Christian Life, Theology

God Doesn’t Answer All Our Questions (And That’s Okay)

I’ve been reading the gospel of John lately. Do you want to know what frustrates me about the book? Jesus never actually answers any questions people ask him. Usually he answers questions with another question, which has to be totally frustrating. It’s frustrating to me as a reader.

I think there’s an important lesson in there: God often leaves us with more questions than answers, and he asks us to be okay with that. He asks us to to trust him even when it might not obviously make sense to us.

A Hard Teaching

A great example of this is in John 6. The chapter starts with Jesus miraculously feeding the 5,000. Then he escapes from the crowds and walks on water. Then the people find him and want to force him to become king.

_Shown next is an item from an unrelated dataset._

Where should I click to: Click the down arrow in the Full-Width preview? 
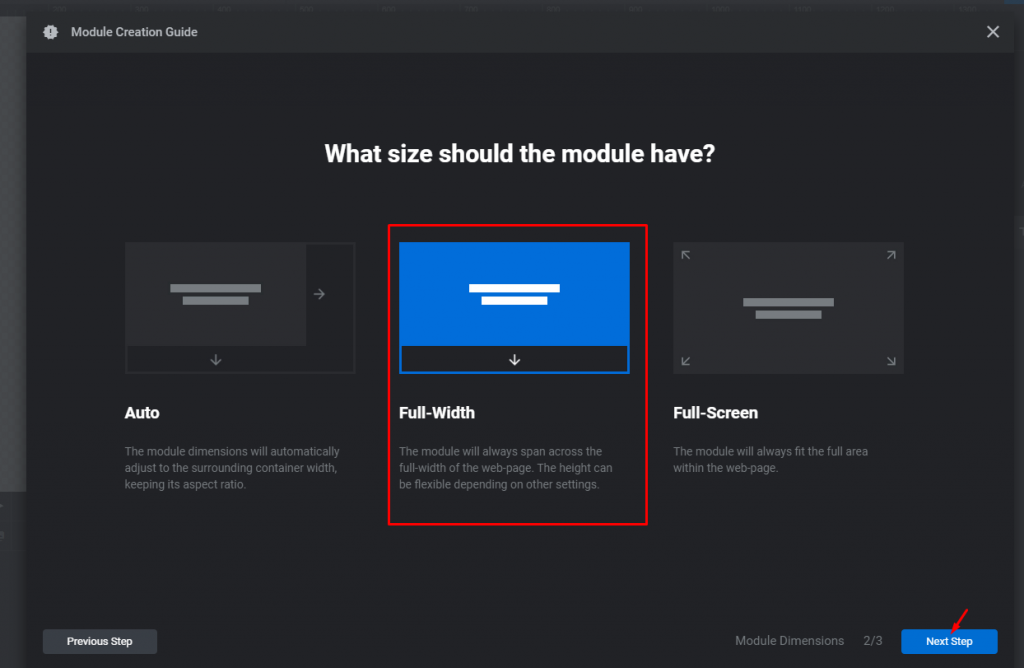point(515,360)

Jesus’ response to this is not what the average person’s response would be. Instead of taking advantage of the situation (and remember, he knew that eventually he would be glorified and king over all, this seems like a great shortcut to that), he does the exact opposite. He gives one of the most confusing, disgusting, and difficult to understand teachings.

Starting in verse 51, Jesus starts saying over and over again that the people need to eat his flesh and drink his blood. That’s a super weird thing to say. In almost every culture, cannibalism is highly looked down upon. It would be even more reprehensible in Jewish culture where there were already tons of laws about clean and unclean food. Plus, it’s commanded multiple time in the Old Testament law that drinking blood under any circumstance is forbidden.

The Response

Because of this teaching, Jesus has multiple of his disciples turn back and stop following him. These are not just people in the crowd who walk away. Those people are kind of fickle anyway. John points out that these are actual disciples that are walking away, people who had committed to following Jesus, who had been loyal to him. But many of them say, “This is a hard teaching. Who can accept it?” (Verse 60).

Jesus then turns to the 12, his inner circle and asks them if they are going to leave too. Peter steps up and responds, “Lord, to whom shall we go? You have the words of eternal life.  We have come to believe and to know that you are the Holy One of God.” (Verse 68-69)

Now, if there’s one thing we know about Peter, it’s that he’s not always the sharpest knife in the drawer. He’s often confused and he’s often impetuous. I could be wrong, but my guess is that Peter doesn’t fully understand what Jesus is talking about. I’m guessing that Peter is wondering what Jesus is talking about. He’s probably just as confused as anybody else.

However, he has a relationship with Jesus. He’s come to trust him. Even though he doesn’t understand 100% what Jesus is saying, he’s 100% confident that Jesus is who he says he is. He’s committed to following Jesus whether he understands or not.

Can You Relate?

This same thing happens in our lives all the time. Some hard thing happens and we can’t quite square it with who we think and believe God is. We look at a teaching in the Bible and question how that can really be what God is saying. We always have the same choice that Peter and all the disciples did: do we walk away because we can’t accept this teaching, or do we choose to stay despite not understanding completely.

I’ll be honest and say that there are times in my life where I have walked away. I couldn’t accept that God would leave me single even though I had tried to do all the right things and even though I so desired to be in a relationship. Because of that, I walked away. To be honest, I was too scared of going to hell to completely reject God, but I did a lot of things I knew I shouldn’t have, just to give God the finger.

It wasn’t all that fun in the end. God was gracious enough to chase me down and give me another chance. He gave me the relationship I so desired in the midst of my little temper tantrum. We wooed me back to himself. Then gave me a hard teaching. The relationship ended very suddenly. I had the choice again. I could stay despite not understanding or I could walk away again. Since walking away hadn’t actually been all that fun, I decided to stay that time.

I didn’t understand what God was doing. However, I decided that I was going to trust God this time, and God came through. Don’t get me wrong, I know it doesn’t always work out that way. Sometimes we have to accept something hard that we never understand why it happened. Maybe we lose a family member unexpectedly or we have a chronic health condition or any number of hard things that sometimes happen in life. Regardless of what the hard thing is, we always have a choice: stay and trust or run and reject.

We’re Never a Lost Cause

The good news is that even if we reject, we can always come back. We don’t know what happened to those disciples that walked away in this story. I’d like to think that at least some of them made their way back to Jesus in the end. We don’t know if that happened or not, but if Peter (who stayed this time) could come back after denying Jesus three times, those who walked away after this hard teaching surely would be welcomed back if they returned.

The truth is that these hard things are going to happen. Hard teaching and hard circumstances are bound to come up. The ultimate question is do we trust Jesus enough to stay by his side even if we don’t understand. Whether we ever get the answers to the questions we have or not, can we trust that God is good and that His plan is for our ultimate good?